Die einzelnen Südtiroler Genossenschaften entscheiden autonom, bei welchen Importeuren sie einkaufen. Die Produktvielfalt in den Weltläden ist entsprechend groß. Langfristig hätten die Weltläden in Südtirol nur dann eine Zukunft, wenn sie sich weiterhin durch Qualität und transparente Information vom traditionellen Handel abheben, ist Brigitte Gritsch überzeugt. Viele faire Lebensmittel sind bereits in Bio-Qualität. Umweltschutz ist eines der Kriterien des fairen Handels und Gesundheit den Kleinproduzent*innen ein immer größeres Anliegen.

 

Der Faire Handel habe herausragende Fähigkeiten im Aufbau von Süd-Nord- Handelsbeziehungen bewiesen, sagt Gritsch. Das stärke die lokale und regionale Produktion und Wertschöpfung.

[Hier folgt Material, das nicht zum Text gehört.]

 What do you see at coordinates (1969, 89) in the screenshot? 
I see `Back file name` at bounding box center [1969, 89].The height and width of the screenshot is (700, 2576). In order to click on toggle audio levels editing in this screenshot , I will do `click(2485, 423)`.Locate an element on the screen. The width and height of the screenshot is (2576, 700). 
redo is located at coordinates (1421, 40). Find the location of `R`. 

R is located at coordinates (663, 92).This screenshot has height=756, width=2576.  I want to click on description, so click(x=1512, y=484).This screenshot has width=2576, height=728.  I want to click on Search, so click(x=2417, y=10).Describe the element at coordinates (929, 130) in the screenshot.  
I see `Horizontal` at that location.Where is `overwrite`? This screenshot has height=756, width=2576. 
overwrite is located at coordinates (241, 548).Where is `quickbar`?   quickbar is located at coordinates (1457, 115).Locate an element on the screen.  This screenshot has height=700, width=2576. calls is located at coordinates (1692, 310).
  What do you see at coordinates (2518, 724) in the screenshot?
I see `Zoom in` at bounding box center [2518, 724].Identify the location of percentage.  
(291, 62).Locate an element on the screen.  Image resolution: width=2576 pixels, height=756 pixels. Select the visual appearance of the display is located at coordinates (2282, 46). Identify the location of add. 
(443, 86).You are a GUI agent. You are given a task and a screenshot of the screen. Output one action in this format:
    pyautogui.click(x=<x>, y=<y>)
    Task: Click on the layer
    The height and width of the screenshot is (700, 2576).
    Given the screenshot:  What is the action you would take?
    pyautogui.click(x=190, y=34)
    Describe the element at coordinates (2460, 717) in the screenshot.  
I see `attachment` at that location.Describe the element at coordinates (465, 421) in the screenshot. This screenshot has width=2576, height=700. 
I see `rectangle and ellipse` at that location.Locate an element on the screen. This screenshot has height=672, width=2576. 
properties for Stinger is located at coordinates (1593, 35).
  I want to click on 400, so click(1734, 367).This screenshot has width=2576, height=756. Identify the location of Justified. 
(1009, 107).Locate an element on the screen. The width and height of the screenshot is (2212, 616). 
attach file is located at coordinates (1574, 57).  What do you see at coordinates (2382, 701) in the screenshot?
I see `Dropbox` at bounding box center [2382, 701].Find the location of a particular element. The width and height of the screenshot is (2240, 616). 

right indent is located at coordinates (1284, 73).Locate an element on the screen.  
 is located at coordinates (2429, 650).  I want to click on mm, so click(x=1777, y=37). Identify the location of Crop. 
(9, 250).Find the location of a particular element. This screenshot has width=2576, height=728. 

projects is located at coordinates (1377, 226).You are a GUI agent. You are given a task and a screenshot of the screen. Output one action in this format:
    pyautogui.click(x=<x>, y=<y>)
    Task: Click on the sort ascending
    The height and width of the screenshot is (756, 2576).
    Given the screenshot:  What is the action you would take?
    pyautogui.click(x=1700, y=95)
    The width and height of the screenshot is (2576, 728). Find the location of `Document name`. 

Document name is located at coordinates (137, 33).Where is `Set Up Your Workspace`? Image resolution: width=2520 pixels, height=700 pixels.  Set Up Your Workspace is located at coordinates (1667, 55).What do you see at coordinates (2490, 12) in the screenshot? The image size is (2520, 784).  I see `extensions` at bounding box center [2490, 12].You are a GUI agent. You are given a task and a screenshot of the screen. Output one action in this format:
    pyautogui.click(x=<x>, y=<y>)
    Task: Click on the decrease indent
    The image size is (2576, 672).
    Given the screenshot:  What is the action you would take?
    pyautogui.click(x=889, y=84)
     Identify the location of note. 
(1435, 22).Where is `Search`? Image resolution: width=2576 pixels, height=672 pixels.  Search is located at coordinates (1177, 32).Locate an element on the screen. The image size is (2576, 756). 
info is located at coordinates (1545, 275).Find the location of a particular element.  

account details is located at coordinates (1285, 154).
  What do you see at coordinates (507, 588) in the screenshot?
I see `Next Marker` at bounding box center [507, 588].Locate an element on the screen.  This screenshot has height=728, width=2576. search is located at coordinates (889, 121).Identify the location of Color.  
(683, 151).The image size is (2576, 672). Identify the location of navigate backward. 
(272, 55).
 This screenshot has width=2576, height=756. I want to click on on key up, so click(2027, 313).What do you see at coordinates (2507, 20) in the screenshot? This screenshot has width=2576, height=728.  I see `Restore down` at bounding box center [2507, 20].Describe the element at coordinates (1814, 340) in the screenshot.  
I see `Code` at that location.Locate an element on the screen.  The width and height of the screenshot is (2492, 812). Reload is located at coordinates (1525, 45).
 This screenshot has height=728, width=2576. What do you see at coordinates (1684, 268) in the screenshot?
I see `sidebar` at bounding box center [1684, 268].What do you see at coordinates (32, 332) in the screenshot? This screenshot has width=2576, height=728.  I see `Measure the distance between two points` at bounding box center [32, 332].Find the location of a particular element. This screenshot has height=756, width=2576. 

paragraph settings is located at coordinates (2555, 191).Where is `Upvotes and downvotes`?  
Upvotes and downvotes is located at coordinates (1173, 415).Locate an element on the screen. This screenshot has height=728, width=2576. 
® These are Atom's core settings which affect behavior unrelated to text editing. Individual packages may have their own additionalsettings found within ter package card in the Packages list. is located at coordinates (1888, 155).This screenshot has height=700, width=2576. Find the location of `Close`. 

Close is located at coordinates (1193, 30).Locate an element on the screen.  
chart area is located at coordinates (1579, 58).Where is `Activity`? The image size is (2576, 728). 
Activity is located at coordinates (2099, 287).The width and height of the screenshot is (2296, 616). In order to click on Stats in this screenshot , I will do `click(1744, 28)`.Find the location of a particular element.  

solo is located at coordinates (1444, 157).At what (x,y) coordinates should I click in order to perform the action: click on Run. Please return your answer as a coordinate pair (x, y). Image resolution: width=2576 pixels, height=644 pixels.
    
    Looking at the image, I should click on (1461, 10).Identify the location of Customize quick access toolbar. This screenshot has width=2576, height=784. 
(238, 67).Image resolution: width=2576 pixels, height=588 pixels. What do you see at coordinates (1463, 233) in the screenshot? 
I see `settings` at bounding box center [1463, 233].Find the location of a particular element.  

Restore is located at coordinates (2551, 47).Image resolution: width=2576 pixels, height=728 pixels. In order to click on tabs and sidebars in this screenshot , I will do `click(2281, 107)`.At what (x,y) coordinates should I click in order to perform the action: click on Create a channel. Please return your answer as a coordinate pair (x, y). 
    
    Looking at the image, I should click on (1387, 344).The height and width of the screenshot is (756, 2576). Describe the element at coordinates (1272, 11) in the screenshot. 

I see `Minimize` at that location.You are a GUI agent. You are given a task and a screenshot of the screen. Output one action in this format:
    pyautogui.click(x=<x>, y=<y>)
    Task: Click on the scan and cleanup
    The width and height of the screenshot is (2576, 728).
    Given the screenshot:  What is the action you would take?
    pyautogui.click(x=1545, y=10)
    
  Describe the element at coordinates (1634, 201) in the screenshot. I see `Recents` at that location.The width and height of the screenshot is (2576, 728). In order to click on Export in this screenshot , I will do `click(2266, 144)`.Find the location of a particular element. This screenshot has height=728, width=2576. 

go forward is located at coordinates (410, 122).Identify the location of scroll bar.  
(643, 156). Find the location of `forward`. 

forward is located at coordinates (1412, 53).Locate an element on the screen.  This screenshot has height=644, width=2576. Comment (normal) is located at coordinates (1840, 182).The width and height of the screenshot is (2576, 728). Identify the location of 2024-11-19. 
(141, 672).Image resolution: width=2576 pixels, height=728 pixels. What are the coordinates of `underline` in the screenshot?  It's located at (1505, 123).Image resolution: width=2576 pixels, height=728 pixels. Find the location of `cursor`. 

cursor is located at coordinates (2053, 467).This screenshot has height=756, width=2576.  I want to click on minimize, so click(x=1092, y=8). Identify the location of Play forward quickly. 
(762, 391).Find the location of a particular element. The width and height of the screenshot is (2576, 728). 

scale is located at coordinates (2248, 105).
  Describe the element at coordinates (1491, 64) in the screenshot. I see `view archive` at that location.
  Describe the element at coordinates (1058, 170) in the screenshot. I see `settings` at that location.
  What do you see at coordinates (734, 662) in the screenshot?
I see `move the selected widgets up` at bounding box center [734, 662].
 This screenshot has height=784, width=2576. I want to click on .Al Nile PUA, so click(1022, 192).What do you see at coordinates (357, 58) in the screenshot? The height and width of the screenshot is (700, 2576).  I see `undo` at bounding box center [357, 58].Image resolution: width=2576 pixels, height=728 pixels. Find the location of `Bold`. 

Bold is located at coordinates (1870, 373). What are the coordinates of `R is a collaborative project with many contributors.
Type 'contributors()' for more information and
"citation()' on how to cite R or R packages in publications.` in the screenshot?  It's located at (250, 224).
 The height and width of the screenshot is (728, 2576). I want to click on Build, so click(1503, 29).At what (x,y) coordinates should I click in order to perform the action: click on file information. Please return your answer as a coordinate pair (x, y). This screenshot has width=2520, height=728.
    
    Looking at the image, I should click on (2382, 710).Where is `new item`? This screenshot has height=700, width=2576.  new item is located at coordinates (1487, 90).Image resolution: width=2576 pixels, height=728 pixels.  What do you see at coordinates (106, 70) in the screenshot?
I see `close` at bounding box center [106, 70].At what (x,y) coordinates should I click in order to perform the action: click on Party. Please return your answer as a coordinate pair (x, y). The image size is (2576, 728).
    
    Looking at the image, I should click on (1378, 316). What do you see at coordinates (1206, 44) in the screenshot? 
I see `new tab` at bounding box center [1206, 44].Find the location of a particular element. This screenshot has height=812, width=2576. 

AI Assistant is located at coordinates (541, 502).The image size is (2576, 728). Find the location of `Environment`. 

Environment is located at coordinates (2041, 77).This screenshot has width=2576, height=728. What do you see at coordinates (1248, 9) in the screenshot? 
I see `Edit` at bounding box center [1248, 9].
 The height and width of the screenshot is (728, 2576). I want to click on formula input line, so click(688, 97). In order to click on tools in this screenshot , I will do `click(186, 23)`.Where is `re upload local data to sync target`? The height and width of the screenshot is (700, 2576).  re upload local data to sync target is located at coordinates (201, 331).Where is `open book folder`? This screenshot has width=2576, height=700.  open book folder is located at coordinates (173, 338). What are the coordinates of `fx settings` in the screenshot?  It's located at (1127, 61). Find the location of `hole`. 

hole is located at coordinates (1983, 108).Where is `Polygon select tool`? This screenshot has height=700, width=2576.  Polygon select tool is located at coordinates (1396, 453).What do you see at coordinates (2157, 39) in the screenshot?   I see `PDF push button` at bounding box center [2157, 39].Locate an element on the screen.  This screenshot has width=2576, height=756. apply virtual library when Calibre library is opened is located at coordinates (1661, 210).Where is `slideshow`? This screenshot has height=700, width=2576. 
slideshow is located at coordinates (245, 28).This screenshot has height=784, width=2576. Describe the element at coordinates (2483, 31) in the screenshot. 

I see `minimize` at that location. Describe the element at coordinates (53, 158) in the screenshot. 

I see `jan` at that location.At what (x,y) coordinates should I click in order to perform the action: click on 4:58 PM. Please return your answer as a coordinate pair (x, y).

Diese Erfahrungen gelte es künftig intensiv zu nutzen, um jeweils vor Ort souveräne Märkte aufzubauen und sowohl im Süden als auch im Norden der Welt kleine Wirtschaftskreisläufe zu fördern. Umschrieben wird das mit dem Begriff „Domestic Fair Trade“ und bedeutet inländischer fairer Handel. Auch deshalb bieten inzwischen viele Südtiroler Weltläden fair gehandelte biologische Produkte von kleinen Südtiroler Genossenschaften zum Verkauf an.